First, thanks for this! The HSM algorithm is something I stumbled through during creation. I never fully grokked the C version from the QPC source. I just kinda winged it (if that wasn't obvious) based on reading PSiCC and making my own state machines. So I really appreciate you adding the example that (from memory) exercises all the different types of transitions. I did a quick read-through and the code looks clean and nice. My preliminary thoughts:

Again, thanks for the submission,

!!Dean

Picarro-SzeMengTan commented 5 years ago

Hello Dean,

You are most welcome. The only use of the meta-class is to make it such that any undefined attributes of the class (such as static methods) do not raise errors if they are called. One can then choose to implement only a subset of the Spy handlers in classes such as VcdSpy and SimpleSpy.

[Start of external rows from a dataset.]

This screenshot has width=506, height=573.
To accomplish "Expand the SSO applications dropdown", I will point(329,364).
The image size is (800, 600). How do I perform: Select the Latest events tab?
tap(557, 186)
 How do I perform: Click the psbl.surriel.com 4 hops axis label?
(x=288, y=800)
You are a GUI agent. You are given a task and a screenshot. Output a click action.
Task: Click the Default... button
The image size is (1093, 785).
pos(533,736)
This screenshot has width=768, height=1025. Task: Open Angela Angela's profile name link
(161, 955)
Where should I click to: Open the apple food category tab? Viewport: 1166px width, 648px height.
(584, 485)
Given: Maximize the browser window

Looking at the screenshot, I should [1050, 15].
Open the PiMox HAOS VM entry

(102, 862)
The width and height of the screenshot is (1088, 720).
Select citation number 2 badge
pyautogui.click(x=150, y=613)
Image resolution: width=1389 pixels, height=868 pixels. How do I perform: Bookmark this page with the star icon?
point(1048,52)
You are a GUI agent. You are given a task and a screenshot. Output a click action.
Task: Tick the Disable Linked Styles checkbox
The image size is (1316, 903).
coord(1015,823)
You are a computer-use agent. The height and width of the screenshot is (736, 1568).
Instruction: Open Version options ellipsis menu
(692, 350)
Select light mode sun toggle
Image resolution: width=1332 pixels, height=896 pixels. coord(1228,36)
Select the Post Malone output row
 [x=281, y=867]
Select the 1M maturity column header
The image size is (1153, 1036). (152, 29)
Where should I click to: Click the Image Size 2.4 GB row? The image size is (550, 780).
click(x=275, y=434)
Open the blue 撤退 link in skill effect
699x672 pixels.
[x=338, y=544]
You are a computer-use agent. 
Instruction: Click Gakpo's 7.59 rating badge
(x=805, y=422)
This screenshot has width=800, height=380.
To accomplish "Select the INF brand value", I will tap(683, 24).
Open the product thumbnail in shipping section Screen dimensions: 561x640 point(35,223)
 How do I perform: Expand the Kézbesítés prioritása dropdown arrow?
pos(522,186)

Deleting the meta-class completely would be fine if one always writes all of the handlers.

The _perform_transition static method is perhaps the most complicated part of the algorithm because it goes through all of the special cases enumerated in PSiCC. If one is willing to sacrifice some efficiency, it can be replaced by the following code:

@staticmethod
def _perform_transition(me, source, target):
    # Handle the state transition from source to target in the HSM.
    s, t = source, target
    path = [t]
    lca_found = False
    # Find and save ancestors of target into path
    #  until we find the source or hit the top
    me.state = t
    while me.state != Hsm.top:
        Hsm.trig(me, me.state, Signal.EMPTY)
        path.append(me.state)
        if me.state == s:
            lca_found = True
            break 
    if lca_found:  # The source is an ancestor, just follow reversed path to get to target
        for st in reversed(path[:-1]):
            Hsm.enter(me, st)
    else:  # All other cases require us to exit the source
        Hsm.exit(me, s)
        while me.state not in path:
            # Keep exiting until we reach the LCA. Note that exit
            #  modifies me.state (so we do not use Signal.EMPTY)
            Hsm.exit(me, me.state)
        t = me.state
        # Step into decendents until we enter the target
        for st in reversed(path[:path.index(t)]):
            Hsm.enter(me, st)

Best wishes, Sze

Picarro-SzeMengTan commented 5 years ago

I've recently discovered a problem with the _perform_transition function which occurs if states handle the EXIT signal. The latest change fixes the problem and the hsm_test.py file has been modified to trigger the problem in the old code.